## Work instructions
Print nothing but the lines from the start of the listing below through the line that contains "Given: Click divider". Do not include the pictures.

## Record excerpts

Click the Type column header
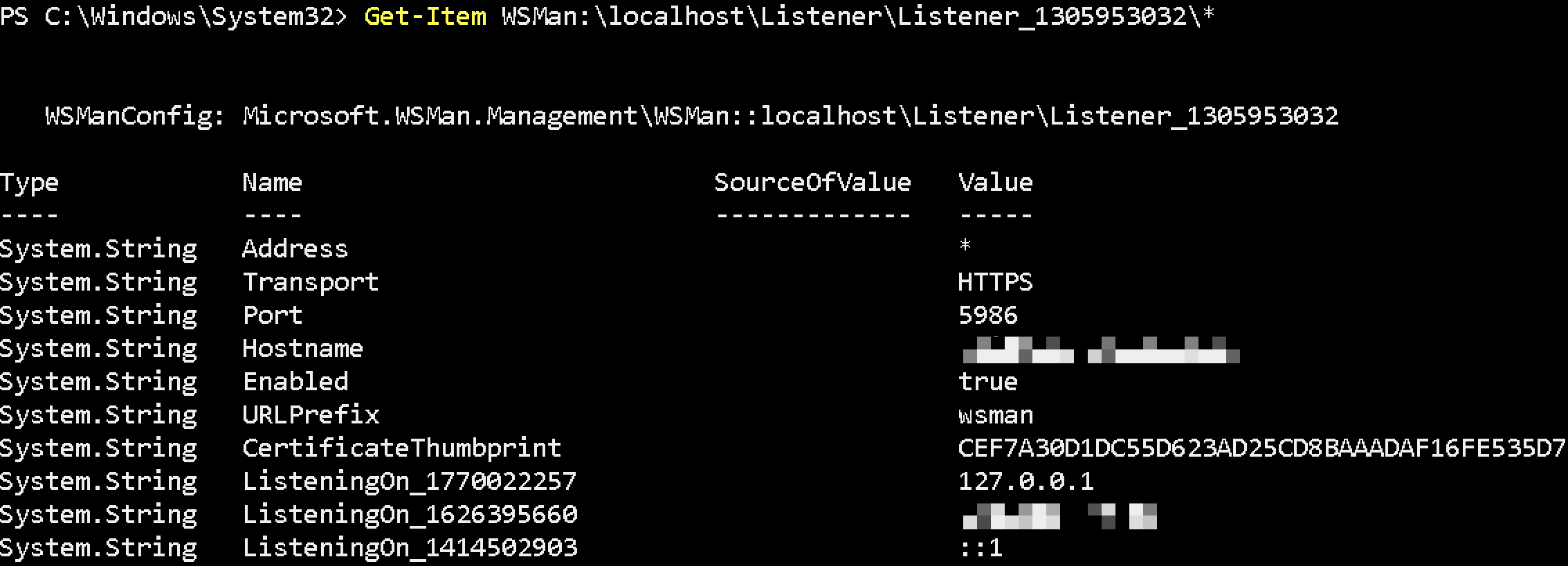1568x566 pixels. click(x=30, y=183)
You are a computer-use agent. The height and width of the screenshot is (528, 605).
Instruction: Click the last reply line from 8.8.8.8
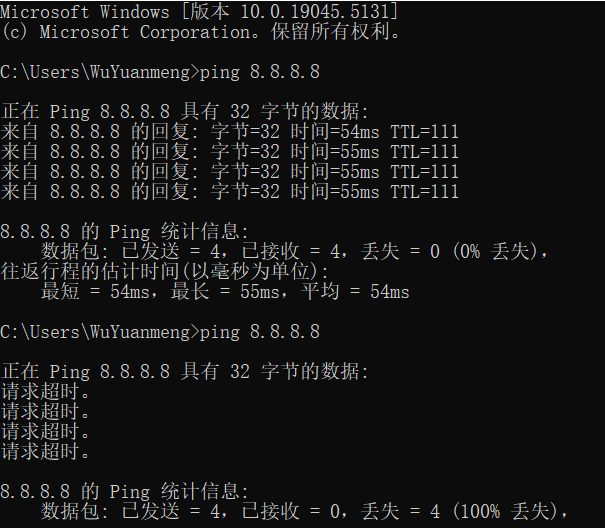[230, 192]
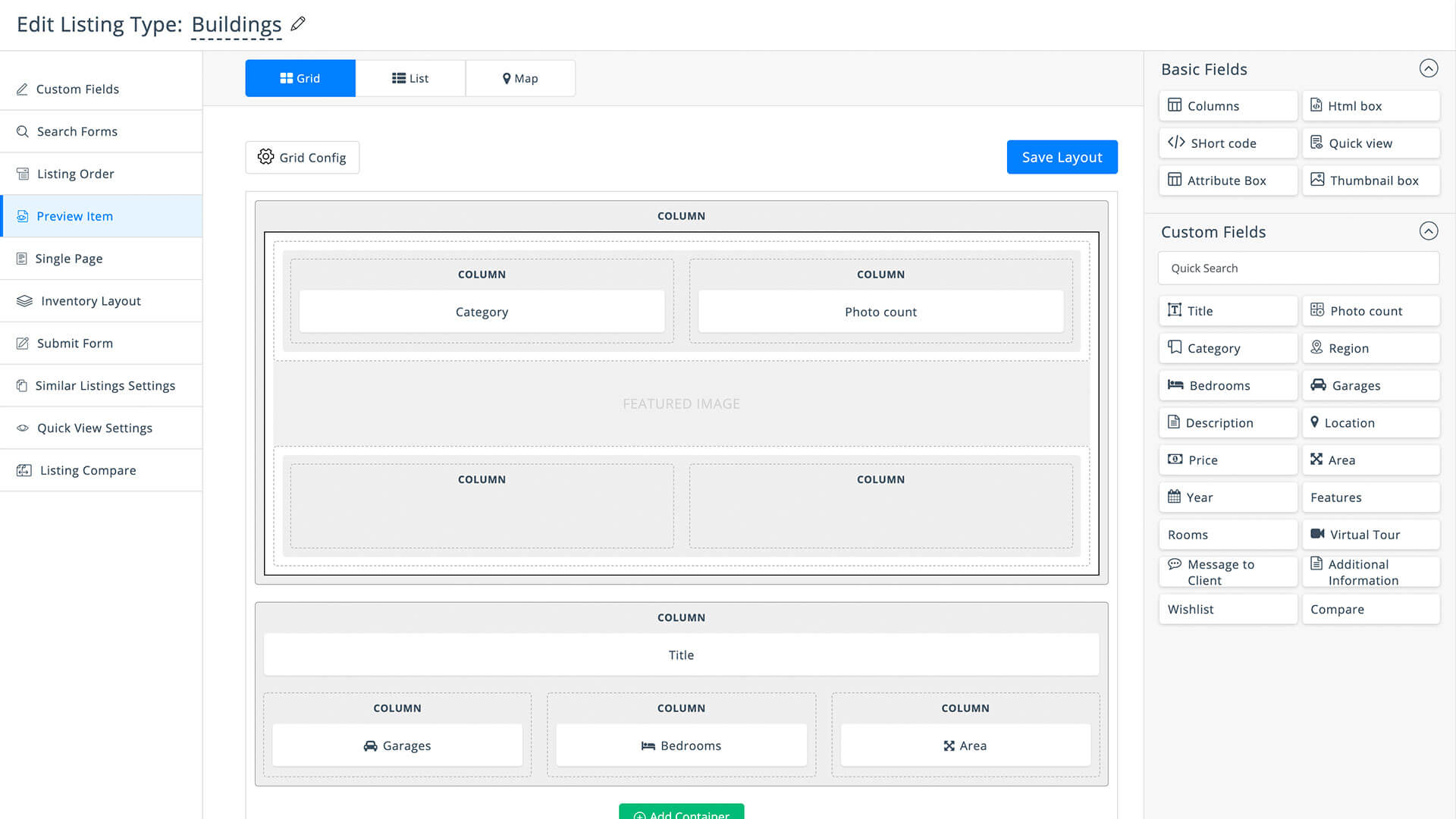Select the Photo count block in layout
The image size is (1456, 819).
[x=880, y=312]
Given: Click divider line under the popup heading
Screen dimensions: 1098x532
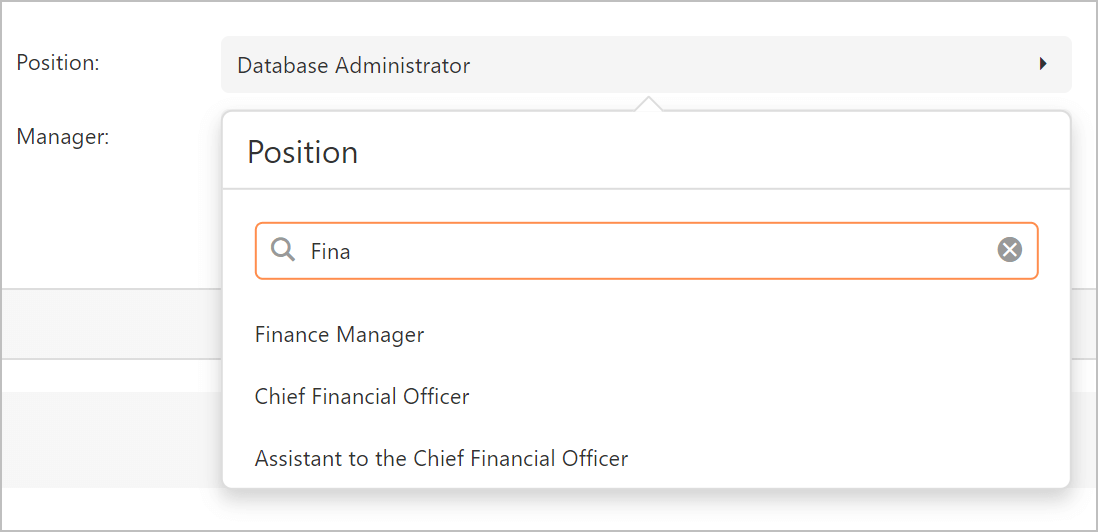Looking at the screenshot, I should point(645,188).
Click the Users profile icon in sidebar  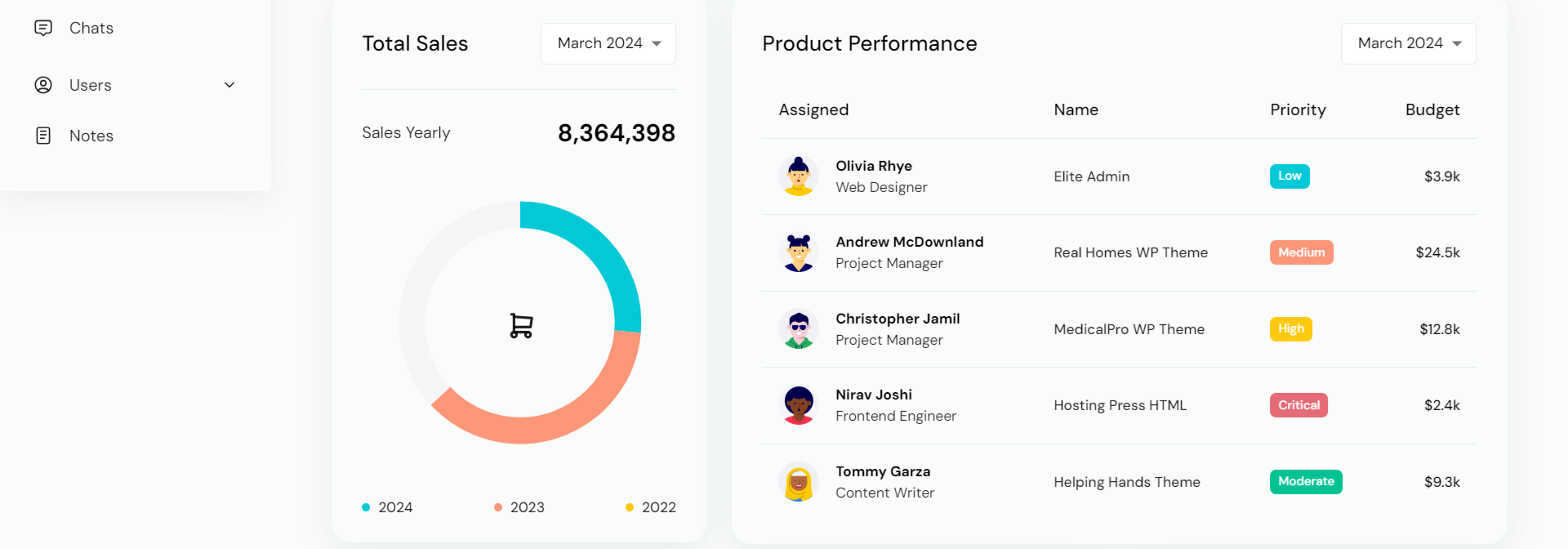point(43,85)
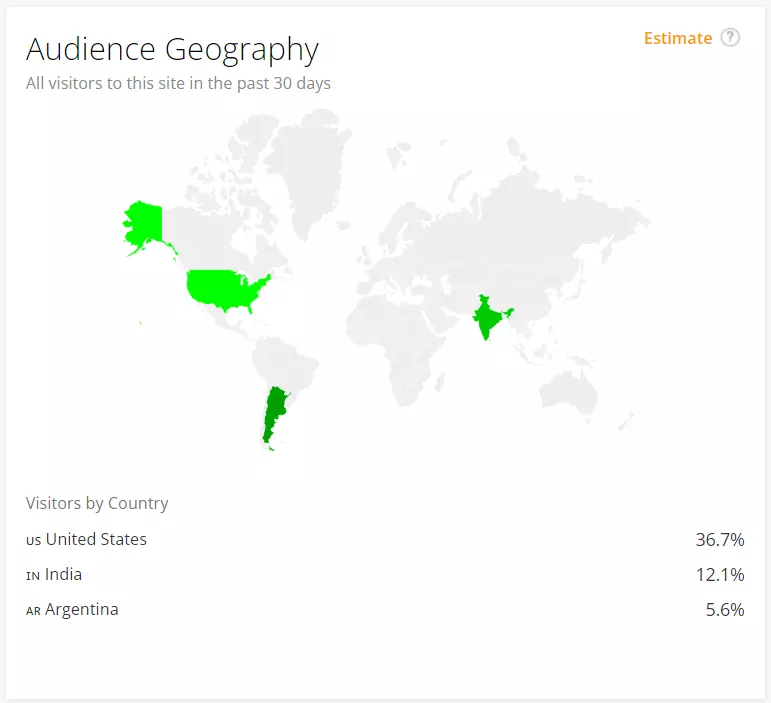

## Answer box
Click the Type column header
1568x566 pixels. click(x=30, y=183)
You are a computer-use agent. The height and width of the screenshot is (528, 605).
Instruction: Click the last reply line from 8.8.8.8
[230, 192]
Select the Photo count block in layout
The image size is (1456, 819).
[x=880, y=312]
Given: Click divider line under the popup heading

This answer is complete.